'''

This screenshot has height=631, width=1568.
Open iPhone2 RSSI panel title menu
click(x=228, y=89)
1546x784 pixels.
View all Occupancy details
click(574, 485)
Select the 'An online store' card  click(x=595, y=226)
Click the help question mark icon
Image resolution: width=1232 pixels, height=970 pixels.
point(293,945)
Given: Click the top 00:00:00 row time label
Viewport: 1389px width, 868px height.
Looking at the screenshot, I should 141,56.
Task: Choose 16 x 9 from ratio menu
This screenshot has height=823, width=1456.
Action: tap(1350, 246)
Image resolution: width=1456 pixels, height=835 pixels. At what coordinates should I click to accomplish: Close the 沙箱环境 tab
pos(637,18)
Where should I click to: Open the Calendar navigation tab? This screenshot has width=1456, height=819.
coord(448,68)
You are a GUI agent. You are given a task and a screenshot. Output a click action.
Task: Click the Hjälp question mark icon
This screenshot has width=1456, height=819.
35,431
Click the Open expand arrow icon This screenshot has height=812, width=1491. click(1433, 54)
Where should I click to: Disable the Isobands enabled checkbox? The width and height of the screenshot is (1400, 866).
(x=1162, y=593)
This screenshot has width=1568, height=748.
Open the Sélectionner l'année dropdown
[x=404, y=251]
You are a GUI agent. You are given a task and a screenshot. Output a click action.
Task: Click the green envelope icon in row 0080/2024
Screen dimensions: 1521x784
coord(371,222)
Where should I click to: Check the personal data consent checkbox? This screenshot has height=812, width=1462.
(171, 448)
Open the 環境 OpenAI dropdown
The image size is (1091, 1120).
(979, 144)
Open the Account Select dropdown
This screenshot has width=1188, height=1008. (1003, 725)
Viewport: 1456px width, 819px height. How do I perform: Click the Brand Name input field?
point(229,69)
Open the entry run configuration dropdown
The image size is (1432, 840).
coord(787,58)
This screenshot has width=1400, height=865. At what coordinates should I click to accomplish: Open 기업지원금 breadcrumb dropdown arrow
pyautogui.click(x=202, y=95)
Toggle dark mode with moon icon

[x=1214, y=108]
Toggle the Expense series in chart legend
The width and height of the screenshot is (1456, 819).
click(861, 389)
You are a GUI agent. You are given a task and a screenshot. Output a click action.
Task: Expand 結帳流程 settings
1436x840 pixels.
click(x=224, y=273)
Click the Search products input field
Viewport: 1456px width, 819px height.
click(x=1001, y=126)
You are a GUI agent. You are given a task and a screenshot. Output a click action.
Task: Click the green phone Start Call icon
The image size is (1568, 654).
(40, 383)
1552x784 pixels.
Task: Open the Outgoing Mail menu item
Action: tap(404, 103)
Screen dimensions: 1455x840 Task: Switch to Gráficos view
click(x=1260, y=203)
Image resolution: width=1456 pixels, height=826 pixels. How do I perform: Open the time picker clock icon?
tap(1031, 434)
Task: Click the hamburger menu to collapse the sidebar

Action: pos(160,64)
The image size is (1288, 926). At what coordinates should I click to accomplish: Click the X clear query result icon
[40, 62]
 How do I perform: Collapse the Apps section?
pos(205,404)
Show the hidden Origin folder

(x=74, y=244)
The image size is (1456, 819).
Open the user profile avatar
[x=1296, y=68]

'''

• **ABOUT THIS EXERCISE**
So that nothing is lost, write out each record exactly as it appears above.

• **OUTPUT OF THE EXERCISE**
This screenshot has height=631, width=1568.
Open iPhone2 RSSI panel title menu
click(x=228, y=89)
1546x784 pixels.
View all Occupancy details
click(574, 485)
Select the 'An online store' card  click(x=595, y=226)
Click the help question mark icon
Image resolution: width=1232 pixels, height=970 pixels.
point(293,945)
Given: Click the top 00:00:00 row time label
Viewport: 1389px width, 868px height.
Looking at the screenshot, I should 141,56.
Task: Choose 16 x 9 from ratio menu
This screenshot has height=823, width=1456.
Action: tap(1350, 246)
Image resolution: width=1456 pixels, height=835 pixels. At what coordinates should I click to accomplish: Close the 沙箱环境 tab
pos(637,18)
Where should I click to: Open the Calendar navigation tab? This screenshot has width=1456, height=819.
coord(448,68)
You are a GUI agent. You are given a task and a screenshot. Output a click action.
Task: Click the Hjälp question mark icon
This screenshot has width=1456, height=819.
35,431
Click the Open expand arrow icon This screenshot has height=812, width=1491. click(1433, 54)
Where should I click to: Disable the Isobands enabled checkbox? The width and height of the screenshot is (1400, 866).
(x=1162, y=593)
This screenshot has width=1568, height=748.
Open the Sélectionner l'année dropdown
[x=404, y=251]
You are a GUI agent. You are given a task and a screenshot. Output a click action.
Task: Click the green envelope icon in row 0080/2024
Screen dimensions: 1521x784
coord(371,222)
Where should I click to: Check the personal data consent checkbox? This screenshot has height=812, width=1462.
(171, 448)
Open the 環境 OpenAI dropdown
The image size is (1091, 1120).
(979, 144)
Open the Account Select dropdown
This screenshot has width=1188, height=1008. (1003, 725)
Viewport: 1456px width, 819px height. How do I perform: Click the Brand Name input field?
point(229,69)
Open the entry run configuration dropdown
The image size is (1432, 840).
coord(787,58)
This screenshot has width=1400, height=865. At what coordinates should I click to accomplish: Open 기업지원금 breadcrumb dropdown arrow
pyautogui.click(x=202, y=95)
Toggle dark mode with moon icon

[x=1214, y=108]
Toggle the Expense series in chart legend
The width and height of the screenshot is (1456, 819).
click(861, 389)
You are a GUI agent. You are given a task and a screenshot. Output a click action.
Task: Expand 結帳流程 settings
1436x840 pixels.
click(x=224, y=273)
Click the Search products input field
Viewport: 1456px width, 819px height.
click(x=1001, y=126)
You are a GUI agent. You are given a task and a screenshot. Output a click action.
Task: Click the green phone Start Call icon
The image size is (1568, 654).
(40, 383)
1552x784 pixels.
Task: Open the Outgoing Mail menu item
Action: tap(404, 103)
Screen dimensions: 1455x840 Task: Switch to Gráficos view
click(x=1260, y=203)
Image resolution: width=1456 pixels, height=826 pixels. How do I perform: Open the time picker clock icon?
tap(1031, 434)
Task: Click the hamburger menu to collapse the sidebar

Action: pos(160,64)
The image size is (1288, 926). At what coordinates should I click to accomplish: Click the X clear query result icon
[40, 62]
 How do I perform: Collapse the Apps section?
pos(205,404)
Show the hidden Origin folder

(x=74, y=244)
The image size is (1456, 819).
Open the user profile avatar
[x=1296, y=68]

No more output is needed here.